Data lines
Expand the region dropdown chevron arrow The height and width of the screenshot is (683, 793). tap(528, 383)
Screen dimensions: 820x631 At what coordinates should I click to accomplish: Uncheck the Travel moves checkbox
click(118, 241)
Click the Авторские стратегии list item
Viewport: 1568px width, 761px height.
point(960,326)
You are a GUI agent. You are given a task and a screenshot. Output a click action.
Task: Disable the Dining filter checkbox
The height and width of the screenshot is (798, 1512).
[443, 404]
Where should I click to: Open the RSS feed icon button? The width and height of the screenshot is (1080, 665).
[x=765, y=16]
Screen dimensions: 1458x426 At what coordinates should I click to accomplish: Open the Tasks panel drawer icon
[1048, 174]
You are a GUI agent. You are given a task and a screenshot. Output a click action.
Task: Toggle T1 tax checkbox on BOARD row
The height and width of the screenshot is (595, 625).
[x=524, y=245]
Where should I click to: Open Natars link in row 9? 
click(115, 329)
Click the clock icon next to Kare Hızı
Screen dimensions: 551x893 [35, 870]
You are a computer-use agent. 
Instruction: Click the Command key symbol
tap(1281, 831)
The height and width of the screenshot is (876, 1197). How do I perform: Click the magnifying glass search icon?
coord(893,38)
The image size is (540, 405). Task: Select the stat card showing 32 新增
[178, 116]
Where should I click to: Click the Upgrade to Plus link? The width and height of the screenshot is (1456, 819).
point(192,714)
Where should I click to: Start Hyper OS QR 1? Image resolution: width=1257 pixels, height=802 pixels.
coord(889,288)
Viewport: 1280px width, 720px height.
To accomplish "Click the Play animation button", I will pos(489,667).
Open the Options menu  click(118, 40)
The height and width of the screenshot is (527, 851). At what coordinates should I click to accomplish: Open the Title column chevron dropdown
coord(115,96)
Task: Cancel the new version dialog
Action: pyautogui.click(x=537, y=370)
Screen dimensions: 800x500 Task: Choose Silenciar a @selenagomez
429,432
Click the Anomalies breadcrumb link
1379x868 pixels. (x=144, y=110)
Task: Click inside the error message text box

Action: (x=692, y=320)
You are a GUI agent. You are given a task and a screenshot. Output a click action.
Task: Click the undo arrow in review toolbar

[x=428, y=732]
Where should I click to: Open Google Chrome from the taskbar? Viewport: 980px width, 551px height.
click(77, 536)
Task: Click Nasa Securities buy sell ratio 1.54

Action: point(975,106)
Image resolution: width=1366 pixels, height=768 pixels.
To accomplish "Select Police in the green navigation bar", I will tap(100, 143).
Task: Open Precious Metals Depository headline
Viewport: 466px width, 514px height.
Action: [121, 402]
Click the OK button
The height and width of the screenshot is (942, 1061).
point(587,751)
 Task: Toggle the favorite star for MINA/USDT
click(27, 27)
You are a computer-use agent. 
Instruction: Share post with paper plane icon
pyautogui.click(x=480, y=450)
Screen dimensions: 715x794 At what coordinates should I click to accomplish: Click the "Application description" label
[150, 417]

Task goal
Please copy the listing above again, line for line, without changing anything.

Result of this exercise
Expand the region dropdown chevron arrow The height and width of the screenshot is (683, 793). tap(528, 383)
Screen dimensions: 820x631 At what coordinates should I click to accomplish: Uncheck the Travel moves checkbox
click(118, 241)
Click the Авторские стратегии list item
Viewport: 1568px width, 761px height.
point(960,326)
You are a GUI agent. You are given a task and a screenshot. Output a click action.
Task: Disable the Dining filter checkbox
The height and width of the screenshot is (798, 1512).
[443, 404]
Where should I click to: Open the RSS feed icon button? The width and height of the screenshot is (1080, 665).
[x=765, y=16]
Screen dimensions: 1458x426 At what coordinates should I click to accomplish: Open the Tasks panel drawer icon
[1048, 174]
You are a GUI agent. You are given a task and a screenshot. Output a click action.
Task: Toggle T1 tax checkbox on BOARD row
The height and width of the screenshot is (595, 625).
[x=524, y=245]
Where should I click to: Open Natars link in row 9? 
click(115, 329)
Click the clock icon next to Kare Hızı
Screen dimensions: 551x893 [35, 870]
You are a computer-use agent. 
Instruction: Click the Command key symbol
tap(1281, 831)
The height and width of the screenshot is (876, 1197). How do I perform: Click the magnifying glass search icon?
coord(893,38)
The image size is (540, 405). Task: Select the stat card showing 32 新增
[178, 116]
Where should I click to: Click the Upgrade to Plus link? The width and height of the screenshot is (1456, 819).
point(192,714)
Where should I click to: Start Hyper OS QR 1? Image resolution: width=1257 pixels, height=802 pixels.
coord(889,288)
Viewport: 1280px width, 720px height.
To accomplish "Click the Play animation button", I will pos(489,667).
Open the Options menu  click(118, 40)
The height and width of the screenshot is (527, 851). At what coordinates should I click to accomplish: Open the Title column chevron dropdown
coord(115,96)
Task: Cancel the new version dialog
Action: pyautogui.click(x=537, y=370)
Screen dimensions: 800x500 Task: Choose Silenciar a @selenagomez
429,432
Click the Anomalies breadcrumb link
1379x868 pixels. (x=144, y=110)
Task: Click inside the error message text box

Action: (x=692, y=320)
You are a GUI agent. You are given a task and a screenshot. Output a click action.
Task: Click the undo arrow in review toolbar

[x=428, y=732]
Where should I click to: Open Google Chrome from the taskbar? Viewport: 980px width, 551px height.
click(77, 536)
Task: Click Nasa Securities buy sell ratio 1.54

Action: point(975,106)
Image resolution: width=1366 pixels, height=768 pixels.
To accomplish "Select Police in the green navigation bar", I will tap(100, 143).
Task: Open Precious Metals Depository headline
Viewport: 466px width, 514px height.
Action: [121, 402]
Click the OK button
The height and width of the screenshot is (942, 1061).
point(587,751)
 Task: Toggle the favorite star for MINA/USDT
click(27, 27)
You are a computer-use agent. 
Instruction: Share post with paper plane icon
pyautogui.click(x=480, y=450)
Screen dimensions: 715x794 At what coordinates should I click to accomplish: Click the "Application description" label
[150, 417]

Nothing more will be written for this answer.